There has been much debate about black fathers not raising their children, as if white marriages don’t break down. We are told that gangs have become surrogate families to disaffected urban black youth. "It's a cultural problem” the justice secretary Jack Straw told the BBC last week, “It's the absence of fathers who are actively involved in parenting... and they are more likely to be absent in the case of the Afro-Caribbean." Even the head of the Commission for Racial Equality, Trevor Phillips, has got in on this one, suggesting that they could all do with a spell in the army. He wants black officers to start mentoring young black males to become responsible dads.

The Prime Minister tried not to get too involved in the Rhys Jones frenzy, but he was unable to in the end. The media would have murdered him for being unwilling to join in the emotional , rather as they attacked the Queen when she failed to show appropriate emotion over the death of Diana. Is Gordon so cold that he cannot feel the pain of 40,000 Everton supporters? Prime Minister, where are you when your nation needs you?

So, Brown had to follow the script by promising a “tougher enforcement...crackdown...more police... new laws if necessary”. Now, there may well be a case for having more police on the streets instead of filling in forms, and there may be a case for new laws, but the Rhys killing doesn’t tell us what they should be. Far more killings are the result of knife crime than guns, which tend to be carried by drug dealers for show rather than use. Airguns are responsible for a lot of killings too, and the Scottish government is pressing ahead with a law to outlaw them. But this reveals another curious dimension to the black swan hunt.

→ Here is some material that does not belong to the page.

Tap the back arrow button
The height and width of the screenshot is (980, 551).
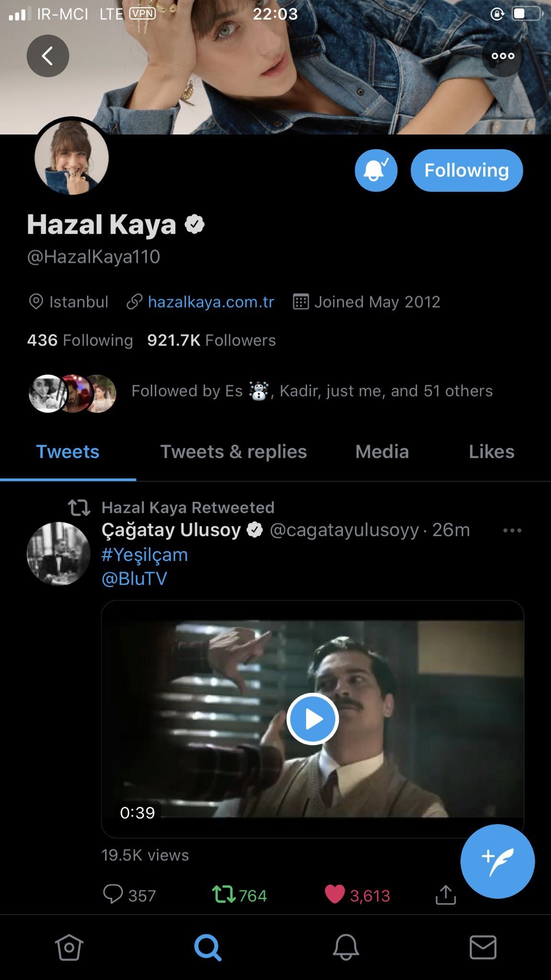pyautogui.click(x=47, y=56)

Strangely, murders mean more if they happen in England than in Scotland. Three weeks ago a teenager, Andrew Devlin, was shot and killed outside a snooker club in Paisley, but that didn’t launch an outpouring of national grief and angst. Nor did the death of two year old Andrew Morton two years ago by an airgun pellet. I’m not saying it should have, but it does lead to a curious hierarchy of impact - things seem to have more meaning the further south they happen. This is because the media machine is based in London and increasingly regards Scotland as a foreign country, even though the media it produces is broadcast here. Perhaps we should count our blessings. It means there is a chance of a more level-headed response to these episodes of inexplicable and implacable human tragedy.